───── Given entries ─────
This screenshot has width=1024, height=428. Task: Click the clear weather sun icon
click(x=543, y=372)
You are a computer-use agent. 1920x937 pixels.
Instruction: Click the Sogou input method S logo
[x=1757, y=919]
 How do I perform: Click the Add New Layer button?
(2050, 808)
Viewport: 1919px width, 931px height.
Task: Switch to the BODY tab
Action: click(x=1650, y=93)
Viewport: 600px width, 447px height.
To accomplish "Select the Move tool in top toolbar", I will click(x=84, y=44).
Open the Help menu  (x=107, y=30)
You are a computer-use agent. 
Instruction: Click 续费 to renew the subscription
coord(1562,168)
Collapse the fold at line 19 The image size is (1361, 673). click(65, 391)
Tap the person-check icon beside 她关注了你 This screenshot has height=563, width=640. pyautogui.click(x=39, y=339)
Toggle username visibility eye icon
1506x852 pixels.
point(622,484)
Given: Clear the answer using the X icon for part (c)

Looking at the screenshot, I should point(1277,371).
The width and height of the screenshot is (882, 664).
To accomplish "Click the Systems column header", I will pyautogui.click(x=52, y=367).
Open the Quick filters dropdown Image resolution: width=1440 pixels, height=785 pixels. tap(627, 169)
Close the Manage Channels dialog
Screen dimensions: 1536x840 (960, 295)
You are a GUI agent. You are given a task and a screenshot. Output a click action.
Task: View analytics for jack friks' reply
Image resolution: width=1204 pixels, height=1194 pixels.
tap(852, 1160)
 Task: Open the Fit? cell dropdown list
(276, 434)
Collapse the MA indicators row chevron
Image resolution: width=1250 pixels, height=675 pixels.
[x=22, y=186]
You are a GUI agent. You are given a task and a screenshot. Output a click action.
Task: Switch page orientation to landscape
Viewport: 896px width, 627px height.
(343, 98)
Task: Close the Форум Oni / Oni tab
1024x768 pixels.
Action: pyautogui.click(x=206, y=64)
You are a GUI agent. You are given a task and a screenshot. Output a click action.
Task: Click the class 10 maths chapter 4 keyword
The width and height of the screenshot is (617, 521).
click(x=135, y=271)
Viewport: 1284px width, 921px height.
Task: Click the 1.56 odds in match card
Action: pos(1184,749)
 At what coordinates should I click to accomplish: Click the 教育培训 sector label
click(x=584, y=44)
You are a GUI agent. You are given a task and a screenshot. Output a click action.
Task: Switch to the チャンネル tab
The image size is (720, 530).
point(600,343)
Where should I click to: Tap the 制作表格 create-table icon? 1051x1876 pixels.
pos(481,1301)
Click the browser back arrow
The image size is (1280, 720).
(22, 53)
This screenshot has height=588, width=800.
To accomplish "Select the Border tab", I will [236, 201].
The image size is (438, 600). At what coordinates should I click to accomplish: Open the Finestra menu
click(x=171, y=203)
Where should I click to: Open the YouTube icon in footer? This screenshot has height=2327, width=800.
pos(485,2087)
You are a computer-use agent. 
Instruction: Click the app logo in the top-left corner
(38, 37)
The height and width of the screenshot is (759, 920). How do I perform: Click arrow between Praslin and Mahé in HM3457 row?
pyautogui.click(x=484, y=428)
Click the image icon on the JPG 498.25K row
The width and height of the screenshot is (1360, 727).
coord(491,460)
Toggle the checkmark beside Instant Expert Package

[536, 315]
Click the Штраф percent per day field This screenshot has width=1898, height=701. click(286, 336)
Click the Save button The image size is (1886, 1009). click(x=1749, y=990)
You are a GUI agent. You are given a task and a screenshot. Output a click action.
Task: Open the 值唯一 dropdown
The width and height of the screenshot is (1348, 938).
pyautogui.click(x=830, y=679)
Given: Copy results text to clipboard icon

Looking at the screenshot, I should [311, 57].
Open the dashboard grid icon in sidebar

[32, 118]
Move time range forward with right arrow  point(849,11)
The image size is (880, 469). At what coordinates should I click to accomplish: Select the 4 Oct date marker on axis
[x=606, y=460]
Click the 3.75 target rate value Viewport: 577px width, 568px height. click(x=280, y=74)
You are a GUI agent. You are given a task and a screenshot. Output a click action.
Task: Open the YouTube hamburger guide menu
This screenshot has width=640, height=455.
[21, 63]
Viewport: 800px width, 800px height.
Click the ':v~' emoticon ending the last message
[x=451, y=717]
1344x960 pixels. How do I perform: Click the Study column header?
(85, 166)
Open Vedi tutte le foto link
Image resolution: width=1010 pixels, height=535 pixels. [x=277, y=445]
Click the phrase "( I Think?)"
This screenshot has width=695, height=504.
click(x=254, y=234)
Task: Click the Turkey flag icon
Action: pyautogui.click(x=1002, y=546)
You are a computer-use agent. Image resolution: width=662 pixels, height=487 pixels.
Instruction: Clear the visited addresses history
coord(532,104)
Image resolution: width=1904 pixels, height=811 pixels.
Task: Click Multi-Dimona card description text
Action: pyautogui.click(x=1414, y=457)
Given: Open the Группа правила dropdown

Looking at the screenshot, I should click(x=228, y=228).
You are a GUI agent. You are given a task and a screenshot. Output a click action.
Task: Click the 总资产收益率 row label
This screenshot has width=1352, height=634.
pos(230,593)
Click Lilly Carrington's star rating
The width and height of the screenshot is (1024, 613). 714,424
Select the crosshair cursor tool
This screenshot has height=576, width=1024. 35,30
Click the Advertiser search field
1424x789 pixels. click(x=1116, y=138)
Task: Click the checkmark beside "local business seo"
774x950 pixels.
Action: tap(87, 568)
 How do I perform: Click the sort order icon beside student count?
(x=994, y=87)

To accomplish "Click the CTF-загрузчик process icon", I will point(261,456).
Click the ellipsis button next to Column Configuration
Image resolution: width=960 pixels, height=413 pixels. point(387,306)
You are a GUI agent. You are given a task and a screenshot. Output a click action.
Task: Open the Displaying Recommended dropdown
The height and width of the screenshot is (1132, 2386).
─────
Exercise objective:
Repeat the entire listing above, keeping every line exactly the same.

Task output:
This screenshot has width=1024, height=428. Task: Click the clear weather sun icon
click(x=543, y=372)
You are a computer-use agent. 1920x937 pixels.
Instruction: Click the Sogou input method S logo
[x=1757, y=919]
 How do I perform: Click the Add New Layer button?
(2050, 808)
Viewport: 1919px width, 931px height.
Task: Switch to the BODY tab
Action: click(x=1650, y=93)
Viewport: 600px width, 447px height.
To accomplish "Select the Move tool in top toolbar", I will click(x=84, y=44).
Open the Help menu  (x=107, y=30)
You are a computer-use agent. 
Instruction: Click 续费 to renew the subscription
coord(1562,168)
Collapse the fold at line 19 The image size is (1361, 673). click(65, 391)
Tap the person-check icon beside 她关注了你 This screenshot has height=563, width=640. pyautogui.click(x=39, y=339)
Toggle username visibility eye icon
1506x852 pixels.
point(622,484)
Given: Clear the answer using the X icon for part (c)

Looking at the screenshot, I should point(1277,371).
The width and height of the screenshot is (882, 664).
To accomplish "Click the Systems column header", I will pyautogui.click(x=52, y=367).
Open the Quick filters dropdown Image resolution: width=1440 pixels, height=785 pixels. tap(627, 169)
Close the Manage Channels dialog
Screen dimensions: 1536x840 (960, 295)
You are a GUI agent. You are given a task and a screenshot. Output a click action.
Task: View analytics for jack friks' reply
Image resolution: width=1204 pixels, height=1194 pixels.
tap(852, 1160)
 Task: Open the Fit? cell dropdown list
(276, 434)
Collapse the MA indicators row chevron
Image resolution: width=1250 pixels, height=675 pixels.
[x=22, y=186]
You are a GUI agent. You are given a task and a screenshot. Output a click action.
Task: Switch page orientation to landscape
Viewport: 896px width, 627px height.
(343, 98)
Task: Close the Форум Oni / Oni tab
1024x768 pixels.
Action: pyautogui.click(x=206, y=64)
You are a GUI agent. You are given a task and a screenshot. Output a click action.
Task: Click the class 10 maths chapter 4 keyword
The width and height of the screenshot is (617, 521).
click(x=135, y=271)
Viewport: 1284px width, 921px height.
Task: Click the 1.56 odds in match card
Action: pos(1184,749)
 At what coordinates should I click to accomplish: Click the 教育培训 sector label
click(x=584, y=44)
You are a GUI agent. You are given a task and a screenshot. Output a click action.
Task: Switch to the チャンネル tab
The image size is (720, 530).
point(600,343)
Where should I click to: Tap the 制作表格 create-table icon? 1051x1876 pixels.
pos(481,1301)
Click the browser back arrow
The image size is (1280, 720).
(22, 53)
This screenshot has height=588, width=800.
To accomplish "Select the Border tab", I will [236, 201].
The image size is (438, 600). At what coordinates should I click to accomplish: Open the Finestra menu
click(x=171, y=203)
Where should I click to: Open the YouTube icon in footer? This screenshot has height=2327, width=800.
pos(485,2087)
You are a computer-use agent. 
Instruction: Click the app logo in the top-left corner
(38, 37)
The height and width of the screenshot is (759, 920). How do I perform: Click arrow between Praslin and Mahé in HM3457 row?
pyautogui.click(x=484, y=428)
Click the image icon on the JPG 498.25K row
The width and height of the screenshot is (1360, 727).
coord(491,460)
Toggle the checkmark beside Instant Expert Package

[536, 315]
Click the Штраф percent per day field This screenshot has width=1898, height=701. click(286, 336)
Click the Save button The image size is (1886, 1009). click(x=1749, y=990)
You are a GUI agent. You are given a task and a screenshot. Output a click action.
Task: Open the 值唯一 dropdown
The width and height of the screenshot is (1348, 938).
pyautogui.click(x=830, y=679)
Given: Copy results text to clipboard icon

Looking at the screenshot, I should [311, 57].
Open the dashboard grid icon in sidebar

[32, 118]
Move time range forward with right arrow  point(849,11)
The image size is (880, 469). At what coordinates should I click to accomplish: Select the 4 Oct date marker on axis
[x=606, y=460]
Click the 3.75 target rate value Viewport: 577px width, 568px height. click(x=280, y=74)
You are a GUI agent. You are given a task and a screenshot. Output a click action.
Task: Open the YouTube hamburger guide menu
This screenshot has width=640, height=455.
[21, 63]
Viewport: 800px width, 800px height.
Click the ':v~' emoticon ending the last message
[x=451, y=717]
1344x960 pixels. How do I perform: Click the Study column header?
(85, 166)
Open Vedi tutte le foto link
Image resolution: width=1010 pixels, height=535 pixels. [x=277, y=445]
Click the phrase "( I Think?)"
This screenshot has width=695, height=504.
click(x=254, y=234)
Task: Click the Turkey flag icon
Action: pyautogui.click(x=1002, y=546)
You are a computer-use agent. Image resolution: width=662 pixels, height=487 pixels.
Instruction: Clear the visited addresses history
coord(532,104)
Image resolution: width=1904 pixels, height=811 pixels.
Task: Click Multi-Dimona card description text
Action: pyautogui.click(x=1414, y=457)
Given: Open the Группа правила dropdown

Looking at the screenshot, I should click(x=228, y=228).
You are a GUI agent. You are given a task and a screenshot. Output a click action.
Task: Click the 总资产收益率 row label
This screenshot has width=1352, height=634.
pos(230,593)
Click Lilly Carrington's star rating
The width and height of the screenshot is (1024, 613). 714,424
Select the crosshair cursor tool
This screenshot has height=576, width=1024. 35,30
Click the Advertiser search field
1424x789 pixels. click(x=1116, y=138)
Task: Click the checkmark beside "local business seo"
774x950 pixels.
Action: tap(87, 568)
 How do I perform: Click the sort order icon beside student count?
(x=994, y=87)

To accomplish "Click the CTF-загрузчик process icon", I will point(261,456).
Click the ellipsis button next to Column Configuration
Image resolution: width=960 pixels, height=413 pixels. point(387,306)
You are a GUI agent. You are given a task and a screenshot. Output a click action.
Task: Open the Displaying Recommended dropdown
The height and width of the screenshot is (1132, 2386).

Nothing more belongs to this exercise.